自意識過剰だったんだ、と穴があったら今すぐにでも入りたい思いになった私は顔を伏せて目を瞑った。

でも、すぐにその顔は顎に添えられたセンセイの手によって上げられた。

今の思い過ごした勘違いが死ぬほど恥ずかしくて目だけは、ぎゅっと瞑ってた。


「何かを言うために待ってた……っていうのは、俺に? それとも水越に?」
「……」
「どっちに? なんて?」
「……せ、センセイに」


一度言ったことがあるからって、二度目が容易く言える、なんてことはない。

『好き』と伝えることはとても難しく、勇気のいること。

それが例え……例え、もうきっと想いは繋がっていると思っていても、面と向かって伝えることはかなりの労力をつかうのだ。

……恋愛ベタな私みたいな人間は、特に。


「ぶ!」


目を閉じていたままだったから、何の前触れもなく掴まれた頬によってマヌケな声が漏れた。

驚いて目を開けると、視界いっぱいにセンセイが入り込んでいて。
呆れた目をして私を見て言った。


「言ってみろよ」


その目と言葉に後押しされて、半ばヤケになりながら答えた。


「……センセイが、やっぱり好き。……って」


かなり頑張って言ったのに。
それなのに、どーしてセンセイは何も言わずにいるの。


私は羞恥を晒しただけのような。
恥ずかしく、そしてこんな仕打ちをするセンセイにちょっと恨めしい気持ちを込めて上目遣いで見上げる。
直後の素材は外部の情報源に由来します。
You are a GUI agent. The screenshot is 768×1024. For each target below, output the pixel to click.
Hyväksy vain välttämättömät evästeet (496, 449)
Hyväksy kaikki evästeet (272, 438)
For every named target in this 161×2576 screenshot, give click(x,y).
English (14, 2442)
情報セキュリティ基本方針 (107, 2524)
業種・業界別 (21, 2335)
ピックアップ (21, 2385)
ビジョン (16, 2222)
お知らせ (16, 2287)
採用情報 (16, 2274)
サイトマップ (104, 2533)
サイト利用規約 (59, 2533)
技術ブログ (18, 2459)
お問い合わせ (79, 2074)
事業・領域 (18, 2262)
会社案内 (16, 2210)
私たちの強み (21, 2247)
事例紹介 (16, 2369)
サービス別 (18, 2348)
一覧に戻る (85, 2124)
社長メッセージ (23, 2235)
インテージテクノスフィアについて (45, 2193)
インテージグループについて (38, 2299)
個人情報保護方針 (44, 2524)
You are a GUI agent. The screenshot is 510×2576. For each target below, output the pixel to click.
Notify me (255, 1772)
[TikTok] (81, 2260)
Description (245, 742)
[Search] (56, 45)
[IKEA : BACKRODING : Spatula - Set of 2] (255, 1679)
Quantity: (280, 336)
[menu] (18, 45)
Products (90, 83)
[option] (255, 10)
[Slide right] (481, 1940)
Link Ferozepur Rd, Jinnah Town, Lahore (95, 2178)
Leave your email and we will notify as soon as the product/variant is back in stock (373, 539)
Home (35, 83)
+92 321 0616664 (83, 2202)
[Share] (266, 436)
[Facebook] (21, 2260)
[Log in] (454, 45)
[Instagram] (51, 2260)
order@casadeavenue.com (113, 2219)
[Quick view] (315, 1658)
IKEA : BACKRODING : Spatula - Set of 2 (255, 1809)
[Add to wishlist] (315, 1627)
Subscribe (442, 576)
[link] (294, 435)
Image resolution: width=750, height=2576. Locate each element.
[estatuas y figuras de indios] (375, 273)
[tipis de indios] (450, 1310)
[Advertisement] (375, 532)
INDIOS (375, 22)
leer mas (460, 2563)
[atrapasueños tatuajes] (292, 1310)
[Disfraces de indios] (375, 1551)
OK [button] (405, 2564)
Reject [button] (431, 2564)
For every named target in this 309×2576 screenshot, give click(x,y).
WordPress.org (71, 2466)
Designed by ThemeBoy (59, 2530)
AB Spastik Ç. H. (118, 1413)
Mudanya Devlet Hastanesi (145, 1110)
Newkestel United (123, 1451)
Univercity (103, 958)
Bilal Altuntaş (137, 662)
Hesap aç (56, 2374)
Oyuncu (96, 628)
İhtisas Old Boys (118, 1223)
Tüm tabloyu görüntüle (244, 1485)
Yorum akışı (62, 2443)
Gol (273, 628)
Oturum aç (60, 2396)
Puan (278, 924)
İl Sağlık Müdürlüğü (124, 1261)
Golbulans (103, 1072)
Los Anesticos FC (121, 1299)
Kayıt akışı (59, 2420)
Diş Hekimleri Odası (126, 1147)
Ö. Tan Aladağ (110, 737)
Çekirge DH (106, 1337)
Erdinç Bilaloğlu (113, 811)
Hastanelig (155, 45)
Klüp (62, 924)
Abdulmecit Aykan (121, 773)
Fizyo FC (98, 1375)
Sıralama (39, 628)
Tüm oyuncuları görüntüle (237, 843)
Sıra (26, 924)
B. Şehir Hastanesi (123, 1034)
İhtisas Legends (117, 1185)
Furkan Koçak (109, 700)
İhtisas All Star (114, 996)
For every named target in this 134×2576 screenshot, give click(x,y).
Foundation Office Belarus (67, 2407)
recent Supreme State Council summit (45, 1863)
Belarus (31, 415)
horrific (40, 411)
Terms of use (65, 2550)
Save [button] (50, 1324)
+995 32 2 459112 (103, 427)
目が合うと、余計に戸惑った私は、センセイの言葉を待てずに口を開いた。


「……わ、わかってたくせに!」


センセイくらいなら、それこそその相手が自分てわかった時点で計算出来てたくせに!


私は勢いで目の前のセンセイの胸を目掛けて手を上げた。

だけど、無情にもその私の手はセンセイの胸に届かず…。
握りしめた拳をそのまますっぽりとセンセイの片手に包み込まれてしまった。


「……ズルい。自分ばっかり……」
「お前が言い当てたんだろ」
「え?」


阻止された私の拳を握る手は、そのまま私を引き寄せた。

そして頭上から体(こころ)に響く音が聞こえる。

――私の大好きな、声(おと)。